← all stories

Yoshitoshi Shinomiya

Yoshitoshi Shinomiya, a traditional Japanese-style painter with no prior feature directing experience, made his directorial debut with 'A New Dawn,' which premiered in competition at the Berlin International Film Festival in 2026 and received a mixed review from The Hollywood Reporter.

Synthesized from 2 Yomimono stories · updated May 31

Yoshitoshi Shinomiya entered the feature film world from outside the usual studio pipeline. A traditional Japanese-style painter, he worked on flashback sequences for Makoto Shinkai's 'Your Name.' and contributed to 'In This Corner of the World.' He had no prior feature directing experience before making 'A New Dawn,' a hand-drawn meditation on cultural heritage and environmental change.

The film had its world premiere in the main competition of the Berlin International Film Festival in 2026, a rare slot for a debut anime feature. Shinomiya directed, wrote, and animated the film. It follows three childhood friends who band together to save a family fireworks factory from being seized by the municipality over unpaid debts. The story is set in a rural town and explores themes of inheritance, environmental change, and the erosion of traditional Japanese communal life. Shinomiya said the project was triggered around 2016 when a field in front of his atelier was suddenly covered with solar panels, and his daughter asked if it was the sea.

The Hollywood Reporter review described the visuals as admirably original, with painterly backgrounds, traditional character animation, and claymation, but noted that the script lacks emotional heft. The film runs 75 minutes and was produced by Asmik Ace, Studio Outrigger, and Miyu Productions. Shinomiya said the ending is intentionally open, inspired by American New Cinema, and meant to leave audiences wondering about the characters after the film ends.

Key facts

Feature directorial debut
A New Dawn
Previous animation work
Worked on flashback sequences for Makoto Shinkai's 'Your Name.' and contributed to 'In This Corner of the World'
Festival premiere
Main competition of the Berlin International Film Festival
Film runtime
75 minutes
Production companies
Asmik Ace, Studio Outrigger, and Miyu Productions
Lead voice cast
Miyu Irino as Sentaro Obinata, Riku Hagiwara as Keitaro, Kotone Furukawa as Kaoru Shikimori

Timeline

Synthesized by Yomimono from the cited Yomimono stories below, each itself sourced, then editorially reviewed. Every fact links the story it came from.

Connections

Writes
a new dawn
Directs
a new dawn

Structured graph also available as JSON at /public/entities/yoshitoshi-shinomiya. CC BY 4.0.

Claim activity

When a claim about Yoshitoshi Shinomiya was confirmed, debunked, or disputed against open-web sources. The record stays even after a claim drops off the facts list.
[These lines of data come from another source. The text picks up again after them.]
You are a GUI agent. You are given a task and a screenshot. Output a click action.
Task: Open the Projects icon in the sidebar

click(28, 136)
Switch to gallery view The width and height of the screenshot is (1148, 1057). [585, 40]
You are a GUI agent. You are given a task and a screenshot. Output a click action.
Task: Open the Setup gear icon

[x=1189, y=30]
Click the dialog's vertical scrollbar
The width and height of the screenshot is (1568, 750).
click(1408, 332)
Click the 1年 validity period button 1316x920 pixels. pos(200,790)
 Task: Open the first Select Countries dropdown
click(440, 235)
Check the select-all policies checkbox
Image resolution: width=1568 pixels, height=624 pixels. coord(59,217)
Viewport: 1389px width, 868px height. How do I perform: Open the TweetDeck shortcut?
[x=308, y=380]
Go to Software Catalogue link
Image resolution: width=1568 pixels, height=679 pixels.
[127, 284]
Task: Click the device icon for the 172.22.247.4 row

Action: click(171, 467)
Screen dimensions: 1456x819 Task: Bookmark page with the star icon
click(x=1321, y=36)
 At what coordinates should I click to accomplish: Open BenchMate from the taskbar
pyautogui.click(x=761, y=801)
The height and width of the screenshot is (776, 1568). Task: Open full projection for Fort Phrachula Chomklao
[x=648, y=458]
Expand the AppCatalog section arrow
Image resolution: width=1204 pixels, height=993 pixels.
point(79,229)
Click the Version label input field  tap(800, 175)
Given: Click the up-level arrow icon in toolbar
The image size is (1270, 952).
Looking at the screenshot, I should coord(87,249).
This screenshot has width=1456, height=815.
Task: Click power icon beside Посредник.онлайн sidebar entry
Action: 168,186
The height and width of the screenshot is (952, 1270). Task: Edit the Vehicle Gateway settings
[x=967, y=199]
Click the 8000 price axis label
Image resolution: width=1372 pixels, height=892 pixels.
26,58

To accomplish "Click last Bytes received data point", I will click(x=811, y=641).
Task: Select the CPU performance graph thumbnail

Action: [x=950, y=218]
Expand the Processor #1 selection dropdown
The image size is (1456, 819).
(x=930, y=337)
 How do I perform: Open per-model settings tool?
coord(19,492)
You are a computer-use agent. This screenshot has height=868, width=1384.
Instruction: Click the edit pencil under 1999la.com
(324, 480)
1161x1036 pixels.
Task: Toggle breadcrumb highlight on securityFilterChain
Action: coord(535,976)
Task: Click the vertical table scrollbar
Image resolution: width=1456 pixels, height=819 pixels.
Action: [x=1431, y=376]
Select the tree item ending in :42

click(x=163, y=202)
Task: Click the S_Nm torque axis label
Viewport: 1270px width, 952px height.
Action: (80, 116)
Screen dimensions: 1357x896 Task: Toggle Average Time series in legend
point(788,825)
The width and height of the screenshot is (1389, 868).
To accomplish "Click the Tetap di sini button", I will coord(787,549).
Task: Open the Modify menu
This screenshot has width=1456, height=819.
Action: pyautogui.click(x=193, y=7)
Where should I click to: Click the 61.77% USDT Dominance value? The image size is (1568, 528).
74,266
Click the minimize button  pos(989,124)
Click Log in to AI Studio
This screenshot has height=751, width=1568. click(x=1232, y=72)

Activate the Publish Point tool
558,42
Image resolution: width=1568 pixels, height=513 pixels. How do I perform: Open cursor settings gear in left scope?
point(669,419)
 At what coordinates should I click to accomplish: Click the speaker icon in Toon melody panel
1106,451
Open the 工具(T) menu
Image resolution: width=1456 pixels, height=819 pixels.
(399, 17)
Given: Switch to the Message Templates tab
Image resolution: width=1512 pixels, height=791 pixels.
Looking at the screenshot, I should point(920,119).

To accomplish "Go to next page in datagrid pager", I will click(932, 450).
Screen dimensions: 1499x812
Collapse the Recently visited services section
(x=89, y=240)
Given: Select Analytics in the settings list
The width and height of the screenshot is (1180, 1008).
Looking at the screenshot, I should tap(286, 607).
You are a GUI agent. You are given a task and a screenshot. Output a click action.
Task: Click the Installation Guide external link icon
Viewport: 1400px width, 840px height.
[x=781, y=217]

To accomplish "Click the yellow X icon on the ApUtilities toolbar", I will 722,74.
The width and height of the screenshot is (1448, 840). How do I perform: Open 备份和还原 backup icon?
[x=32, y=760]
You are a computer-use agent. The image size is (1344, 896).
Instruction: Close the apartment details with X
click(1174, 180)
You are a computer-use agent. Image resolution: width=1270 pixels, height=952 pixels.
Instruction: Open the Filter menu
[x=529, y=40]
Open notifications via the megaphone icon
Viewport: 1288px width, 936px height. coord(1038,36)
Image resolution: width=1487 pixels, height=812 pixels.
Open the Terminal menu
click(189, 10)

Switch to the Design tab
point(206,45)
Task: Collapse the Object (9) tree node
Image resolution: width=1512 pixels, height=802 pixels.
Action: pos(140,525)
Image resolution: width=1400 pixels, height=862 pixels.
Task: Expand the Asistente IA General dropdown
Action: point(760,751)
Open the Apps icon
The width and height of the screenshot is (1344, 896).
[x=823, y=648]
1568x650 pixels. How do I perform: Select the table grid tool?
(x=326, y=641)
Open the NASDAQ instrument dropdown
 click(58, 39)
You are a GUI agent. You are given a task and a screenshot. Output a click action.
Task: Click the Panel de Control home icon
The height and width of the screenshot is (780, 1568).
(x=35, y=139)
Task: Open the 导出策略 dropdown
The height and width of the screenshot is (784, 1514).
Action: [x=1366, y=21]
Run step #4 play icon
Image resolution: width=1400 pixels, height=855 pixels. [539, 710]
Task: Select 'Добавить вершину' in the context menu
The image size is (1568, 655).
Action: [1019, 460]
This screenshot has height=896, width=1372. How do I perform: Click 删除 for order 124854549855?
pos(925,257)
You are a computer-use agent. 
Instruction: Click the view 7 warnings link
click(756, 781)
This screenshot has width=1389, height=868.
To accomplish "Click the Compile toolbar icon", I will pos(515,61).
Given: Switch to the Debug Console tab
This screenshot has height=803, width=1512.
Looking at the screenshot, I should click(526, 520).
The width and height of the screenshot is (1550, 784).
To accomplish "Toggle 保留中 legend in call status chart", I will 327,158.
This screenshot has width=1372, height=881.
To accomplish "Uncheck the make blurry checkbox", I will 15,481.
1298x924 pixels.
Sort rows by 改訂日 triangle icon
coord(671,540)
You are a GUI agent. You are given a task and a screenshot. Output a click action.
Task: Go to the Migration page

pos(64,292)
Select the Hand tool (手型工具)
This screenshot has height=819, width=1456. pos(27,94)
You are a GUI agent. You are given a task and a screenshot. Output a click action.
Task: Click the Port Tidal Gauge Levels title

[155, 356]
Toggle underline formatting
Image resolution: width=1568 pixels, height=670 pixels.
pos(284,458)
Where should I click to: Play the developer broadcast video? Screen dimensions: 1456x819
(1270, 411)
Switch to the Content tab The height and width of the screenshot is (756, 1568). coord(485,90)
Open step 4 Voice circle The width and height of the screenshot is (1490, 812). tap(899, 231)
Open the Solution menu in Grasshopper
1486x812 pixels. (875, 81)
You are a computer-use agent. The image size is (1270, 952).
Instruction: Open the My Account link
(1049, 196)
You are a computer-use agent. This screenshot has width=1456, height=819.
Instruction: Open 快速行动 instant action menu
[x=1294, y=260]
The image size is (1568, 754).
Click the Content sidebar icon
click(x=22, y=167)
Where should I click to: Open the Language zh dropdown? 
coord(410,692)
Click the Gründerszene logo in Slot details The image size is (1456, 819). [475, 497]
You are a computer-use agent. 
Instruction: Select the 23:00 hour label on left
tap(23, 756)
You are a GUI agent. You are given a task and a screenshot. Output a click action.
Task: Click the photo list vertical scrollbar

  • Confirmed Yoshitoshi Shinomiya writes A New Dawn May 31 · source

All coverage

May 31

Yoshitoshi Shinomiya's 'A New Dawn' Premieres at Berlin Film Festival

Yoshitoshi Shinomiya, a traditional Japanese-style painter who worked on flashback sequences for Makoto Shinkai's 'Your Name.' and contributed to 'In This Corner of the World,' has made his feature directorial debut with 'A New Dawn.' The film had its world premiere this week in the main competition of the Berlin International Film Festival. Set in a rural town, the story follows Keitaro, the son of a vanished fireworks artisan, who seeks a mythical firework called 'Shuhari' as a typhoon approaches and redevelopment threatens his home. Shinomiya said the project was triggered around 2016 when a field in front of his atelier was suddenly covered with solar panels, and his daughter asked if it was the sea. The film explores themes of inheritance, environmental change, and the erosion of traditional Japanese communal life. Shinomiya described the concept of 'Shuhari' as a three-stage process of mastery: follow the rules, break them, then transcend them. He said the ending is intentionally open, inspired by American New Cinema, and meant to leave audiences wondering about the characters after the film ends.

May 30

A New Dawn Review: Berlinale Entry Is a Dreamy but Muddled Firework Tale

Yoshitoshi Shinomiya's feature debut "A New Dawn" premiered in competition at the Berlin International Film Festival, where it received a mixed review from The Hollywood Reporter. The film follows three childhood friends-Sentaro Obinata (voiced by Miyu Irino), his brother Keitaro (Riku Hagiwara), and their friend Kaoru Shikimori (Kotone Furukawa)-who band together to save a family fireworks factory from being seized by the municipality over unpaid debts. Shinomiya, a visual artist who worked on the watery flashback sequence in "Your Name," directed, wrote, and animated the film. The review describes the visuals as admirably original, with painterly backgrounds, traditional character animation, and claymation, but notes that the script lacks emotional heft. The climax features a massive firework device called the shuhari, executed with a mix of traditional and CGI animation. The film runs 75 minutes and was produced by Asmik Ace, Studio Outrigger, and Miyu Productions.